Vitamin A is needed for healthy skin growth and maintenance. Symptoms for a deficiency include a dull skin color, excess thickening of skin, increased tear production and sight problems, or trouble while shedding skin. However, without proper diagnosis, these symptoms do not guarantee an actual vitamin A deficiency. Consult an expert if you notice any of these as soon as possible, as a gecko with a long-term deficiency is unlikely to recover.
Can leopard geckos overdose on calcium?
Similar to Vitamin D, Calcium is hard for Leopard Geckos to overdose on. Some geckos may lick Calcium from a provided Calcium powder bowl excessively, but that is the exception. If you notice this, your gecko may be deficient in Calcium and is self-regulation. This should be checked properly by a vet.
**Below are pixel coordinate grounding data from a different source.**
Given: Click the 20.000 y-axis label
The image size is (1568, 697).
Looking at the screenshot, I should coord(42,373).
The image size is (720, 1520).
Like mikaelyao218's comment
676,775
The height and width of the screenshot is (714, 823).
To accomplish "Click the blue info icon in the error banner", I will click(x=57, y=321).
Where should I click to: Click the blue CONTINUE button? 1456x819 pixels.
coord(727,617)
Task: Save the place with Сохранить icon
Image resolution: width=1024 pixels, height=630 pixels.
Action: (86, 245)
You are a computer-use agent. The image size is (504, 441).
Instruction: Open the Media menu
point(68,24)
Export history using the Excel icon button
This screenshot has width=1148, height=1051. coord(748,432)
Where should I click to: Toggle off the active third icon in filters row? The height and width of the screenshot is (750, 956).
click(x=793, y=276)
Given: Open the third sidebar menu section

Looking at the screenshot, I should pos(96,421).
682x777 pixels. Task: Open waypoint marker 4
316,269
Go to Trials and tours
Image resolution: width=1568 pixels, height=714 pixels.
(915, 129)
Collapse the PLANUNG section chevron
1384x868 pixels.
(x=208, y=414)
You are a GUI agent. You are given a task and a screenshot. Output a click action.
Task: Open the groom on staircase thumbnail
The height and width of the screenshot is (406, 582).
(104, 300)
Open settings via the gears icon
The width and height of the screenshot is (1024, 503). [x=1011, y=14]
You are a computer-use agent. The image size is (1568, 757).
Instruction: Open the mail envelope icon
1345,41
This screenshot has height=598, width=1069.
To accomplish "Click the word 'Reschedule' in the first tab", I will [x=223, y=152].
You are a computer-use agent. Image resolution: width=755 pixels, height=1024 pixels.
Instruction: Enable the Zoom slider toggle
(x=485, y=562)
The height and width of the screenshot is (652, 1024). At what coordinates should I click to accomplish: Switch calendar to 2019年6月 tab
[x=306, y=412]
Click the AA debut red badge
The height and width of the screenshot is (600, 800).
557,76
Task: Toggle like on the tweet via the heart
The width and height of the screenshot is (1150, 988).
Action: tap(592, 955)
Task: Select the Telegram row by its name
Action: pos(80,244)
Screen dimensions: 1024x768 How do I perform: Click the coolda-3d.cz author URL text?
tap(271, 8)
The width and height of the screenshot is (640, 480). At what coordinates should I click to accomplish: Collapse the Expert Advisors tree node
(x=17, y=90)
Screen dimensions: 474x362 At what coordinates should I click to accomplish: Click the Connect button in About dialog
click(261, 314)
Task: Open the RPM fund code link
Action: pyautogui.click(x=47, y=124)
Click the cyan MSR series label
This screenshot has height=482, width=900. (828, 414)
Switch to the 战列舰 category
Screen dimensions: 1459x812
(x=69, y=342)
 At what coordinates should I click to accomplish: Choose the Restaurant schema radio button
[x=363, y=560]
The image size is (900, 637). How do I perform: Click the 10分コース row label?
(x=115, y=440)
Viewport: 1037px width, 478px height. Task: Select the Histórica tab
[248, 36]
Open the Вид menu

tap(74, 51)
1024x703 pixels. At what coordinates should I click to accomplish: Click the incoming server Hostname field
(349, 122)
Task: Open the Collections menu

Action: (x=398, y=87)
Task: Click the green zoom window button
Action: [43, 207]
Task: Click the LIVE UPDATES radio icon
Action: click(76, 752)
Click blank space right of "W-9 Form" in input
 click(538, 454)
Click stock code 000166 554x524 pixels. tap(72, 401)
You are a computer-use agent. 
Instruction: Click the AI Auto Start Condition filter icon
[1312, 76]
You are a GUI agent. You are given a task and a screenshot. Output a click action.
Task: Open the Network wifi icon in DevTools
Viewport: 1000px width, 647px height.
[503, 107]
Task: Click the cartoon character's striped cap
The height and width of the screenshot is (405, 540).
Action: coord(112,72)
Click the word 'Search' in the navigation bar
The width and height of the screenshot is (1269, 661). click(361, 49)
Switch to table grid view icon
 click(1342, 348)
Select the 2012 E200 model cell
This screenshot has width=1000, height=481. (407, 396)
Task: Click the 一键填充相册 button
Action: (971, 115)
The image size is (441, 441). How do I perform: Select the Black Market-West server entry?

However, if it is not deficient and still consumes excessive Calcium, it can lead to a harmful overdose and should be managed. (like by removing the Calcium bowl)
What are the symptoms of MBD (metabolic bone disease)?
With a deficiency in calcium and/or vitamin D, a gecko’s body will start absorbing calcium from bones, which leads to metabolic bone disease. Symptoms include
- Bowed legs
- Hard lumps along the legs, spinal column, or jaw
- Softening and unusual flexibility of the lower jaw
- Difficulty raising the body off the ground
- Decreased appetite
Over time, as the deficiency and MBD become more intense, depression or lethargy may set in, as well as twitches, tremors, hind-end weakness, or even seizures. If you notice any of these, take your reptile to the vet immediately for treatment for the best chance at survival. (source)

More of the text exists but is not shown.